Whilst digestive biscuits are not the most exciting biscuit in the tin, there is something particularly comforting about reaching for a classic digestive.  Beyond that, they’re also really easy to make, and once you’ve tried the home-made digestive biscuit recipe below you’ll never want a shop-bought biscuit again.  If you’ve been tempted after reading our article on digestive biscuits, then you’ll be desperate to give one of these a dunk into your favourite hot drink.

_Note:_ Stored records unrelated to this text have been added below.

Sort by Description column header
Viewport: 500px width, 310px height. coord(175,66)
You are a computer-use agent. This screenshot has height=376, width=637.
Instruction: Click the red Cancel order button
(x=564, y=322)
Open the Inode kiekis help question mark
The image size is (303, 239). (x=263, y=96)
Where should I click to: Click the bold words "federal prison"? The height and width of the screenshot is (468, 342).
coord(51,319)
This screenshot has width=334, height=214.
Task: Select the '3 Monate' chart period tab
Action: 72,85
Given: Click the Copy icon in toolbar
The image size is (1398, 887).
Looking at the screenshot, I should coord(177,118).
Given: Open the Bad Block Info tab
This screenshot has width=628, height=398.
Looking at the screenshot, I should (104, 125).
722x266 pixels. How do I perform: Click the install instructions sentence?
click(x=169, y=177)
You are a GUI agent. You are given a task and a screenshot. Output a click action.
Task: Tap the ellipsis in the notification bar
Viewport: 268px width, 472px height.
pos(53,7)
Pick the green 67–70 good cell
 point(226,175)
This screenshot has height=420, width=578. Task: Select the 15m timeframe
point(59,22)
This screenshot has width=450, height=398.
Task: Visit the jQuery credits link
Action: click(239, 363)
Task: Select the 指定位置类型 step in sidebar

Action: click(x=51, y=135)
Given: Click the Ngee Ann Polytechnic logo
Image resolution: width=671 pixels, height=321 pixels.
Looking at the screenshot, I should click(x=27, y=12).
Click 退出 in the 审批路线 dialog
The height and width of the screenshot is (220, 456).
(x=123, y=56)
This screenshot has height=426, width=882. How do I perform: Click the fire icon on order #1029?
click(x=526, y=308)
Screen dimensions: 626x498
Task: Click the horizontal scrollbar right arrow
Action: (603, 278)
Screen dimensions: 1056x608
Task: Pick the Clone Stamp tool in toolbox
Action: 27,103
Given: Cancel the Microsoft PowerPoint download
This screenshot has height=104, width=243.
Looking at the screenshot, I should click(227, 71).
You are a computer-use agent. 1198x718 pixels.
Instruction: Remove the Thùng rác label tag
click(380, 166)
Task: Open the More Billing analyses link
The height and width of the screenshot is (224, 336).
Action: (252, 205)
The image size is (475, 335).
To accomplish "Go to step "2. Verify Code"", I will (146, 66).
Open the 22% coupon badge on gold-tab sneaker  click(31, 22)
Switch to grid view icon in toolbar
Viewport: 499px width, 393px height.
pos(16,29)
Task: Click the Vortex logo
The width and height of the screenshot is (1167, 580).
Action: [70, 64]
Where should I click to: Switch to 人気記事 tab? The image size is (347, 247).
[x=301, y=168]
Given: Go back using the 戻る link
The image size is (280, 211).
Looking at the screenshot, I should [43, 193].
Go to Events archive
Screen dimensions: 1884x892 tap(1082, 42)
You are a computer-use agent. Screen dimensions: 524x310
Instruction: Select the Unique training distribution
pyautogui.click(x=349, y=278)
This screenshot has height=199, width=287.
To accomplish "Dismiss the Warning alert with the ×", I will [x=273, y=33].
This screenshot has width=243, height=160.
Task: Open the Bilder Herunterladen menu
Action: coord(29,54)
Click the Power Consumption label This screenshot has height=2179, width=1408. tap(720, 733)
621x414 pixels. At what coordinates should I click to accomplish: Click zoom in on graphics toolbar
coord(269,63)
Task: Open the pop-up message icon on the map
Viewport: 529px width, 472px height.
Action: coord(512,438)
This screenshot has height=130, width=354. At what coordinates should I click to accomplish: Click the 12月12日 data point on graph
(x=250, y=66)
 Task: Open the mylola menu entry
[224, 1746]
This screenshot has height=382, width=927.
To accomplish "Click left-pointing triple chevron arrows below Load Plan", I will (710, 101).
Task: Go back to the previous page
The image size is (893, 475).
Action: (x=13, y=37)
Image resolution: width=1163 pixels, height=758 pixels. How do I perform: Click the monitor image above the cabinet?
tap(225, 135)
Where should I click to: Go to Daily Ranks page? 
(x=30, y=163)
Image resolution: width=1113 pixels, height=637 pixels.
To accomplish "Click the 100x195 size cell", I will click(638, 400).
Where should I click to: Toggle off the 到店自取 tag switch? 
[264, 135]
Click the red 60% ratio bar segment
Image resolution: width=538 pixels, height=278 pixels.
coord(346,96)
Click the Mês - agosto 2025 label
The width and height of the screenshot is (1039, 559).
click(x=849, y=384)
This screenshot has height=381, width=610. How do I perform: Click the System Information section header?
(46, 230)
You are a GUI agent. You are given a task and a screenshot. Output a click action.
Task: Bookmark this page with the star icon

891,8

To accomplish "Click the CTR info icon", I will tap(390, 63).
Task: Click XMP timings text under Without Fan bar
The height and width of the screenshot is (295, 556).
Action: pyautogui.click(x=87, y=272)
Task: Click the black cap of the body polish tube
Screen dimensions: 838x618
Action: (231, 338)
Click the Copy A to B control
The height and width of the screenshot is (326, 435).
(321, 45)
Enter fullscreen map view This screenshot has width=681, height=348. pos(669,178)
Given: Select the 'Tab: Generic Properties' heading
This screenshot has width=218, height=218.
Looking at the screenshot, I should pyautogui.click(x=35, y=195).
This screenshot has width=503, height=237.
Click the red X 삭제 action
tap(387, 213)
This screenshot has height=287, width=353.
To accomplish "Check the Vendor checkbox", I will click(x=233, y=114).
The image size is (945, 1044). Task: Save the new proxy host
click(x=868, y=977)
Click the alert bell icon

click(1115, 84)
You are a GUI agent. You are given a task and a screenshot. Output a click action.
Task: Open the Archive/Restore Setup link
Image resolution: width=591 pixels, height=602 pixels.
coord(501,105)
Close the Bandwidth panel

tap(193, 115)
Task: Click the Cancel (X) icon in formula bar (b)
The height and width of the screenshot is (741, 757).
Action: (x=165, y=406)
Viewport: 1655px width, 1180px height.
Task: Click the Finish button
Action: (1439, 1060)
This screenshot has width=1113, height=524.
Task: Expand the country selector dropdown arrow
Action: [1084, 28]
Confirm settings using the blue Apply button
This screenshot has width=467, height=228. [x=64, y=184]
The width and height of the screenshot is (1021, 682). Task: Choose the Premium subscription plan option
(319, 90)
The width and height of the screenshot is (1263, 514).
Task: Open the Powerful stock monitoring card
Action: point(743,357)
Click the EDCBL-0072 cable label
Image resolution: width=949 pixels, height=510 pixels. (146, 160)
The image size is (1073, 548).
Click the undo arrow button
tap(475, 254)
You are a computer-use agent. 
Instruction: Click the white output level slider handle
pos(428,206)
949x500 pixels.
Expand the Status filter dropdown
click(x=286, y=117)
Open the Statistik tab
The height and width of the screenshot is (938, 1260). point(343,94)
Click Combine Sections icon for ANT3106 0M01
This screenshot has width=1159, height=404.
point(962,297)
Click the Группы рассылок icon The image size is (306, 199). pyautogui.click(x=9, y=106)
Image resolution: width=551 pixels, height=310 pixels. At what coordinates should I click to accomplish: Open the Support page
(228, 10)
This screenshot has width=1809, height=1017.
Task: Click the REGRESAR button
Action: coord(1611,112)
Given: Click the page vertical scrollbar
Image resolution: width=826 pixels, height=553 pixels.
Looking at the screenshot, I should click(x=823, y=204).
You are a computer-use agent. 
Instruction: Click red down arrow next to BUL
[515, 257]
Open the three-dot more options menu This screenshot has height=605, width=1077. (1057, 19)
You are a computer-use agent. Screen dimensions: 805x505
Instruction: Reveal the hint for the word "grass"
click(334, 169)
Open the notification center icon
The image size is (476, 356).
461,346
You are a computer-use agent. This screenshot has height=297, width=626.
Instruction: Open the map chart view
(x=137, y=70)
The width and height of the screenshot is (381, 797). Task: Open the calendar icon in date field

Depending on how fancy you want to be, you can really elevate this recipe by taking some time to decorate the top before baking.  Whilst you might not have a wheat-shaped stamp to match the look of the classic McVitie’s version, why not try drawing on a bushel of wheat by hand?  Or perhaps writing out the word “DIGESTIVE” in nice clear letters.  Just don’t forget to make some holes to allow the dough to breathe whilst baking.

Alternatively, you could turn this into a chocolate digestive biscuit recipe by melting some milk or dark (or even white) chocolate gently in a bowl over some steaming hot water, then carefully dipping the base of each cooked biscuit into the chocolate before leaving to cool on a rack to get that traditional griddled texture.

Digestive Biscuits

Digestive Biscuit Recipe

These delicious digestive biscuits are well worth the effort to make, even if they aren't the most exciting biscuit in the tin. Once you've tried this digestive biscuit recipe you won't want to go back to a store-bought biscuit ever again!
5 from 1 vote
Prep Time 30 minutes
Cook Time 15 minutes
Resting Time 1 hour
Total Time 1 hour 45 minutes
Course Snack
Cuisine British
Servings 20 biscuits
Calories 80 kcal


  • 250 g wholemeal flour
  • 100 g oatmeal or fine oats, chopped
  • 130 g butter
  • 80 g brown sugar ideally soft brown sugar
  • 50 ml milk
  • 1 teaspoon bicarbonate of soda
  • 1/2 teaspoon salt


  • Start by mixing in the flour, bicarbonate, salt and oatmeal in a large mixing bowl. If using oats, make sure these are finely chopped or blended before adding to the mix.
  • Next, chop the butter into small pieces (easier to do if you've left the butter out of the fridge for an hour or so) then using your fingers gently rub the butter into the flour mixture.
  • Keep rubbing until the mixture resembles breadcrumbs, then add the sugar.
  • Slowly add the milk whilst stirring with a big spoon. Don't add it all at once - you're aiming for a reasonably solid dough which is workable and not too sticky.
  • Roll out the dough on a lightly floured surface until it is about an inch thick, then wrap it up in some cling film and pop it in the fridge. Feel free to split the dough into pieces if you don't have room in the fridge.
  • Leave the dough in the fridge until it is well chilled - at least half an hour, but an hour or longer is better.
  • Unwrap the dough and re-roll it until it is no thicker than 1cm. A thinner biscuit will have more of a crunch, whilst any thicker and it might be too soggy.
  • Use a cutter or knife to cut the biscuits into 8cm circles, then decorate with the knife however you like but make sure to add some holes with a fork.
  • Bake on a tray at 180°C or 350°F for 15 minutes.
  • Leave to cool on a rack then enjoy!
Keyword biscuits, digestive, teatime

One thought on “Digestive Biscuit Recipe

  1. Jerome

    5 stars
    These turned out way nicer than the biscuits I bought from a shop!